Présidentielle ivoirienne octobre 2020 : Que peut l’opposition face aux manœuvres de Ouattara ?

Alassane Ouattara et Amadou Gon Coulibaly, le 6 novembre 2019 au palais présidentiel du Plateau

Présidentielle ivoirienne octobre 2020, Alassane Ouattara se présentera-t-il à l’élection présidentielle d’octobre 2020 ? Cette question, tous les Ivoiriens se la posent, tout comme les observateurs de la scène politique ivoirienne. Mais personne ne peut répondre avec exactitude. Le concerné lui-même, ayant entretenu le flou sur la question jusque-là.
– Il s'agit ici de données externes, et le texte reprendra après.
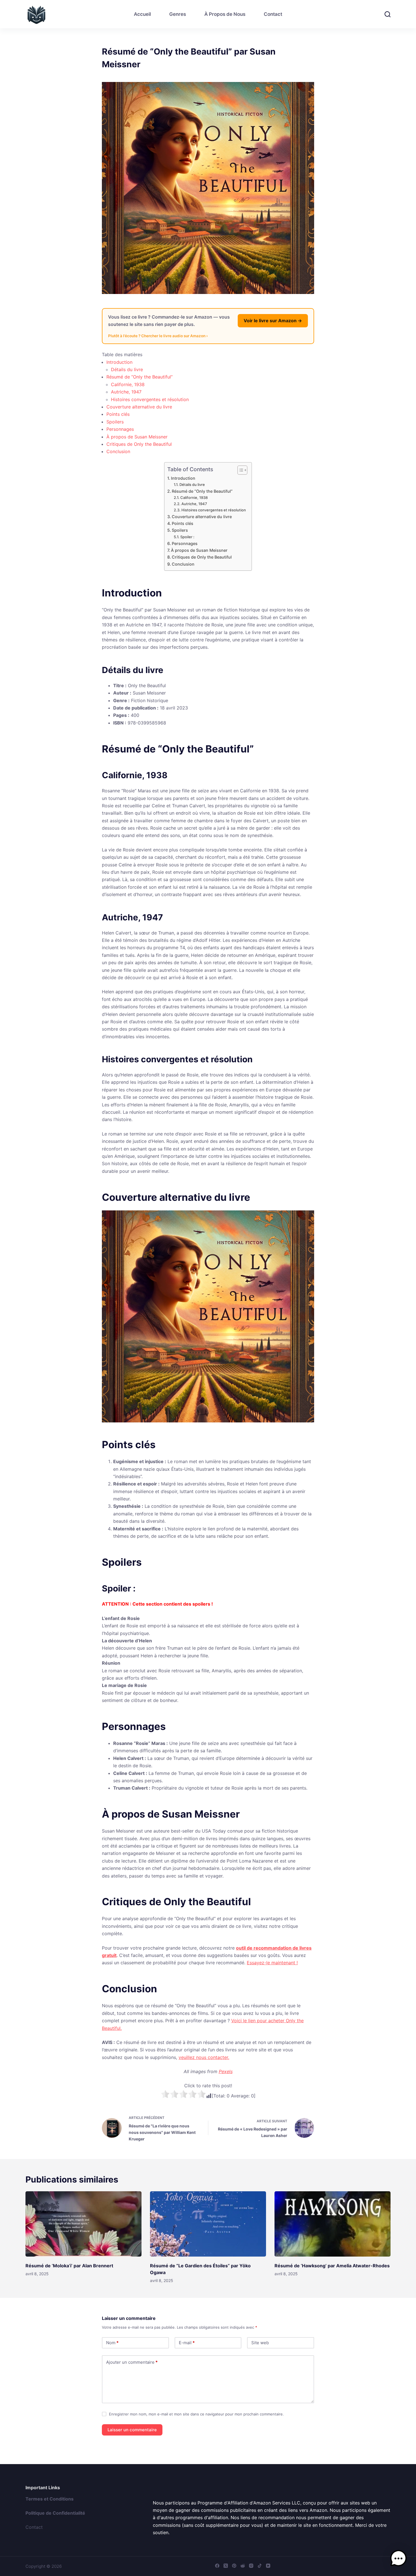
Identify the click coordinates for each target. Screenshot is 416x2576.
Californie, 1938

Début janvier 2017, recevant le corps diplomatique accrédité en Côte d’Ivoire, à l’occasion de la cérémonie de présentation des vœux de nouvel an, Alassane Ouattara déclare : « A l’occasion de mes 75 ans, ce qui m’amène à réaffirmer que les institutions de la République qui seront mises en place très prochainement me permettront de prendre congé en 2020 ». Déjà en novembre 2017, en marge du sommet Union africaine-Union européenne, il se confie à la chaine française, France 24 en ces termes : « A priori, je ne me présenterai pas en 2020. En politique, on ne dit jamais non. Attendez 2020 pour connaître ma réponse ». Depuis lors, le doute s’est installé dans les esprits.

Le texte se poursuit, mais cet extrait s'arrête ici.